[start]
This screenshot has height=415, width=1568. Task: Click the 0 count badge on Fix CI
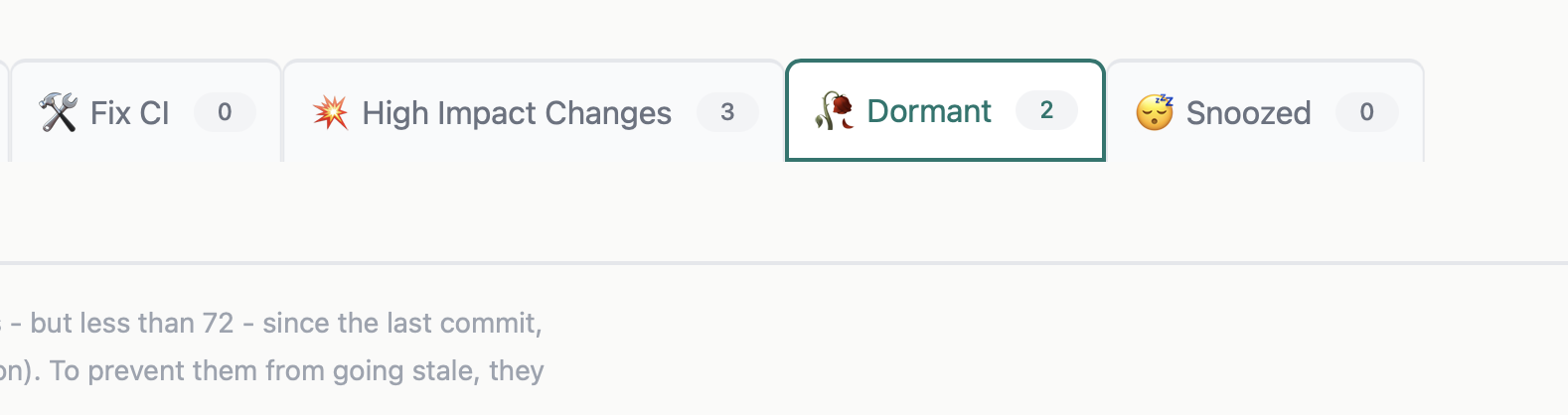(x=225, y=112)
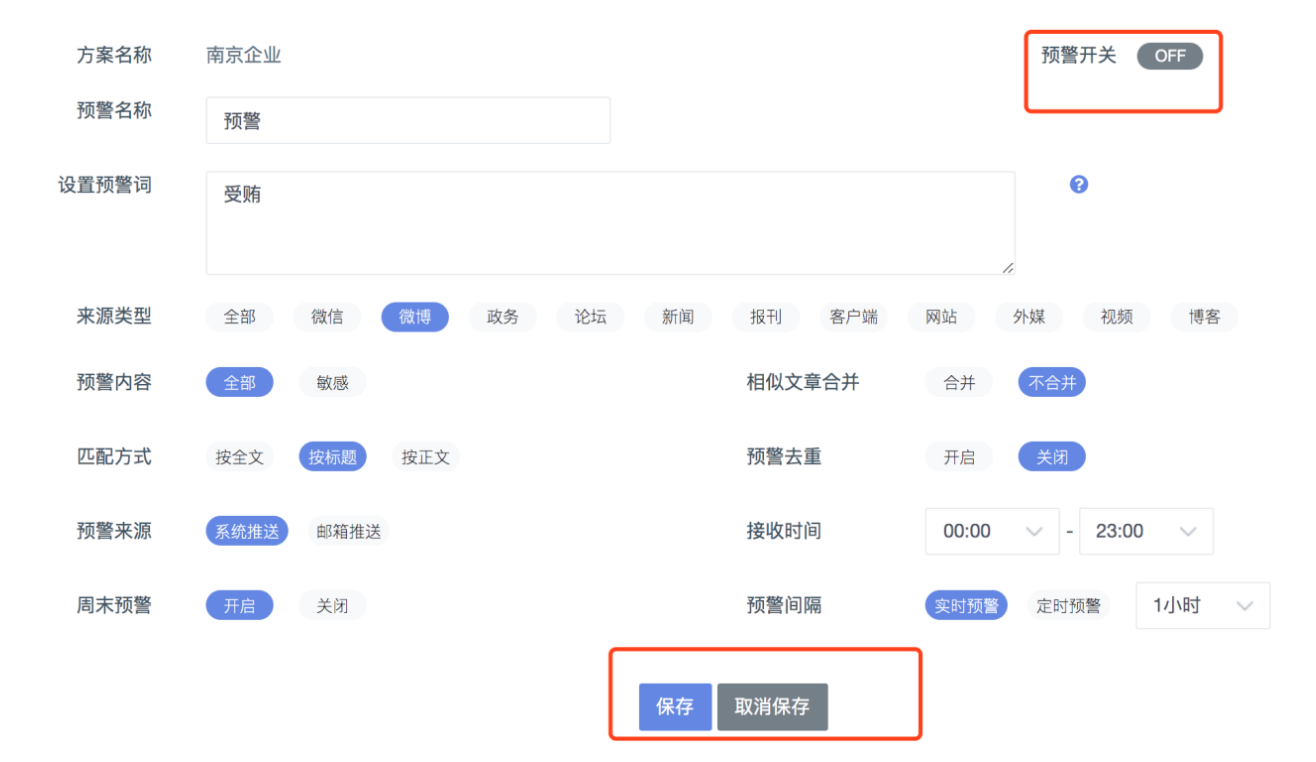Click the 取消保存 button
This screenshot has width=1316, height=762.
pos(772,707)
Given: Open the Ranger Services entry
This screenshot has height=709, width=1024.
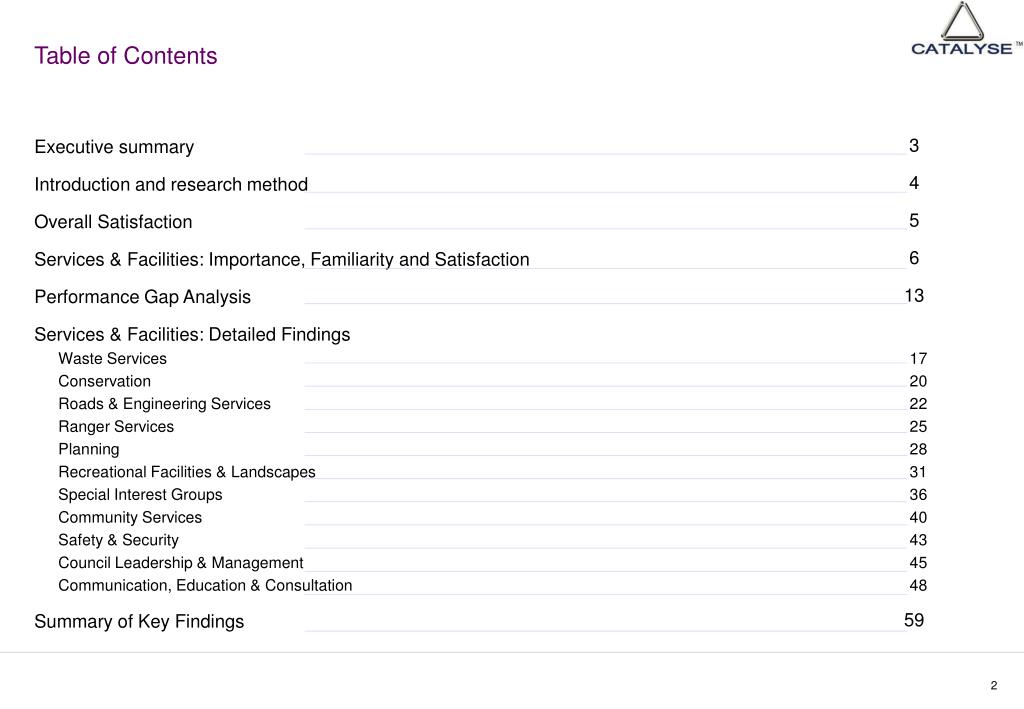Looking at the screenshot, I should (x=116, y=427).
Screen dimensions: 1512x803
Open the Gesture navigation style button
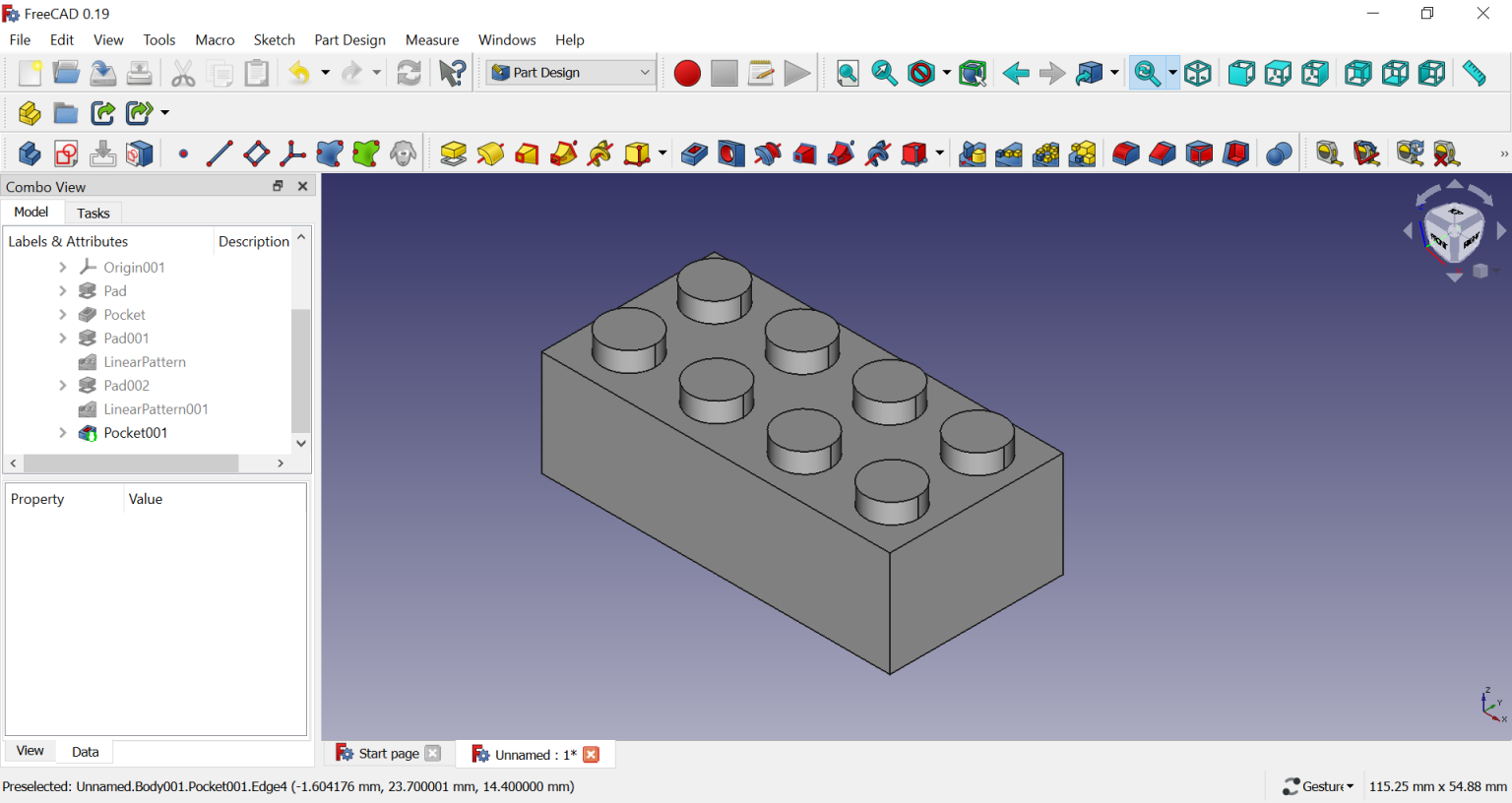(x=1319, y=786)
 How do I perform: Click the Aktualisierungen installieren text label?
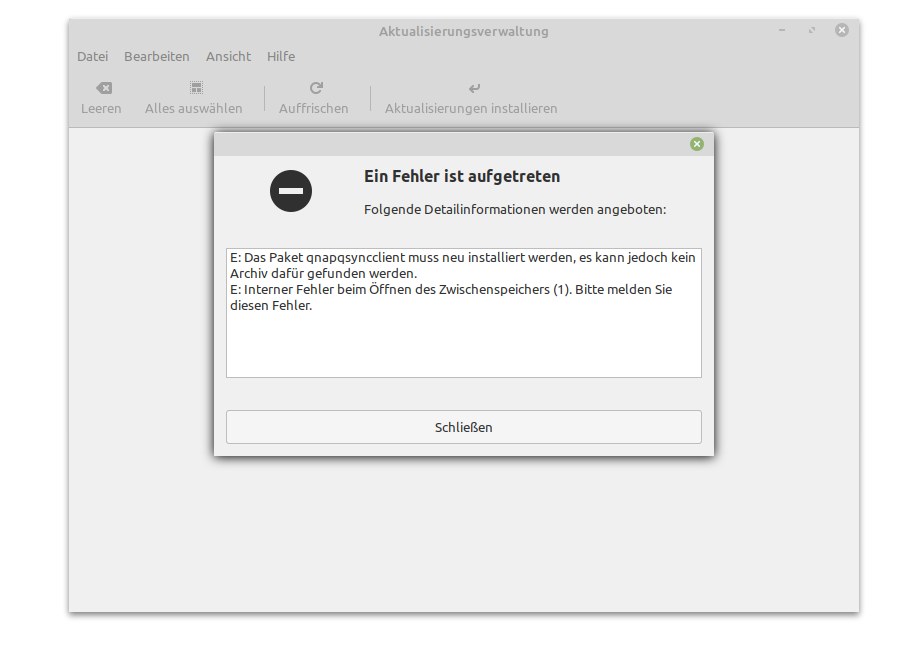click(471, 108)
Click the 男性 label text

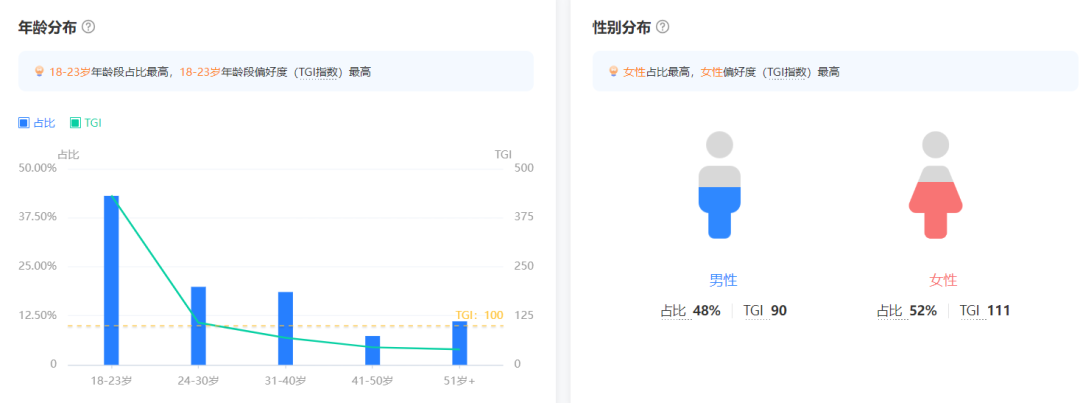click(723, 280)
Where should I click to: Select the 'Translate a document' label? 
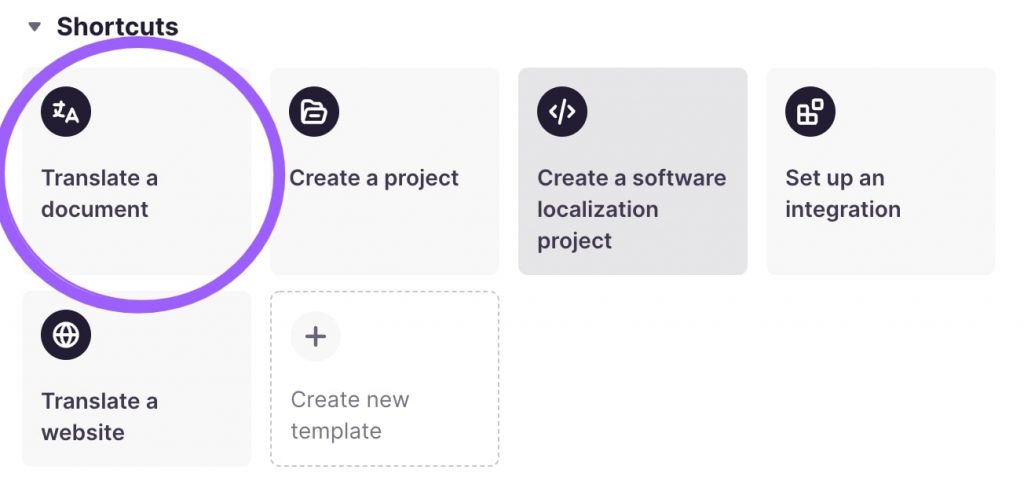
[end]
Short problem: Please rewrite all of the records above as a numbered list, one line per item, with the blank lines and the pictures left out.

Solution:
1. This screenshot has height=415, width=1568. Task: Click the 0 count badge on Fix CI
2. (x=225, y=112)
3. Click the 取消保存 button
4. This screenshot has width=1316, height=762.
5. pos(772,707)
6. Given: Open the Ranger Services entry
7. This screenshot has height=709, width=1024.
8. Looking at the screenshot, I should (x=116, y=427).
9. Screen dimensions: 1512x803
10. Open the Gesture navigation style button
11. (x=1319, y=786)
12.  How do I perform: Click the Aktualisierungen installieren text label?
13. click(471, 108)
14. Click the 男性 label text
15. click(723, 280)
16. Where should I click to: Select the 'Translate a document' label? 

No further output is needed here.